The Swiss National Bank’s recent meeting minutes indicate that interest rates are unlikely to drop into negative territory. Inflationary pressures in Switzerland are not projected to become persistently negative, and the US tariffs’ impact on the Swiss economy is expected to be limited.
The Governing Board’s Belief
The governing board believes the current monetary policy is appropriate and should continue. US tariffs are affecting a segment of the economy, potentially reducing global trade and the purchasing power of US households. Cooling signs in the US labour market have raised expectations of monetary policy easing in the US.
The financial market saw low volatility in the third quarter of 2025. Key risks include US tariffs and global demand, with exchange rate movements posing a risk to inflation forecasts. The USD/CHF pair attracted slight bids after the SNB minutes release, climbing 0.21% higher to near 0.7980 during Thursday’s session.
The Swiss National Bank (SNB) is Switzerland’s central bank, focusing on maintaining price stability. This involves adjusting policy rates, which influence the Swiss Franc’s value. The SNB intervenes in the forex market to manage the Swiss Franc’s strength.

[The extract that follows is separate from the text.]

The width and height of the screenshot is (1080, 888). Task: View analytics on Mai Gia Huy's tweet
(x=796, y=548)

Monetary policy decisions are made quarterly, where inflation forecasts are also updated.
The Swiss National Bank has signaled it will hold interest rates steady, as fears of persistent negative inflation are off the table. This provides a solid floor for the Swiss franc in the coming weeks. We see this as a clear divergence from the US, where markets are pricing in potential rate cuts from the Federal Reserve following signs of a cooling labor market.

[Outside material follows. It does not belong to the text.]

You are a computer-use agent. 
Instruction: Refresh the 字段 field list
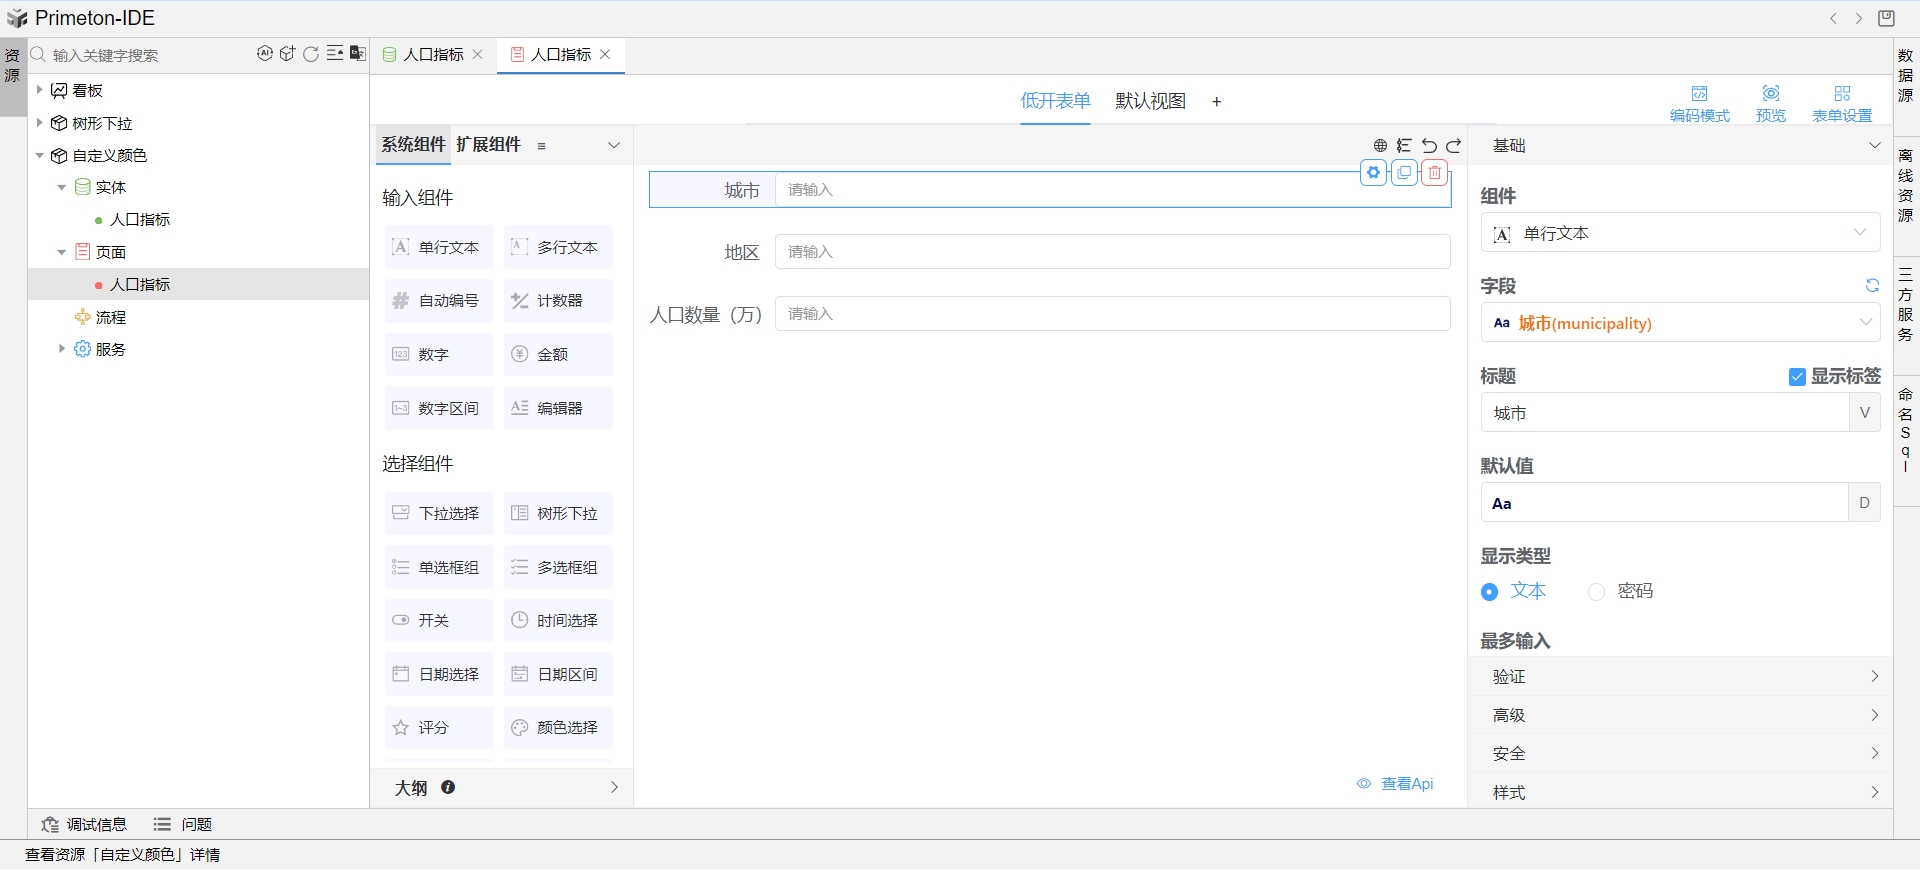[1872, 286]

This stance is credible given that Swiss inflation has remained manageable, running at 1.4% year-over-year in the second quarter of 2025, which is well within the SNB’s comfort zone. In contrast, the latest US Non-Farm Payrolls report from September showed job growth slowing, fueling expectations for Fed easing before year-end. This policy divergence is a strong signal for traders to anticipate franc strength against the dollar.
Market Opportunities and Risks
With financial markets showing low volatility in the third quarter, as noted in the minutes, option premiums on currency pairs like USD/CHF are likely subdued. This environment presents an opportunity to purchase put options on USD/CHF at a reasonable cost. Such a strategy would profit if the pair falls below the strike price, which aligns with our expectation of franc appreciation.
We should also remember the SNB’s playbook during the high inflation period of 2022 and 2023, when it actively allowed a stronger franc to curb the cost of imports. Their current comfort level suggests they will not intervene to weaken the currency, removing a major risk for those betting on a stronger franc. The slight rise in USD/CHF to 0.7980 after the minutes could be a brief reaction, offering a better entry point for long-franc positions.
However, the SNB highlights global trade tensions from US tariffs as a key risk, which could trigger a sudden market shock. The Cboe Volatility Index (VIX) has been trading below 15 for most of the third quarter, reflecting market complacency. Given this backdrop, buying a straddle on EUR/CHF could be a prudent hedge, as this position would benefit from a large price move in either direction.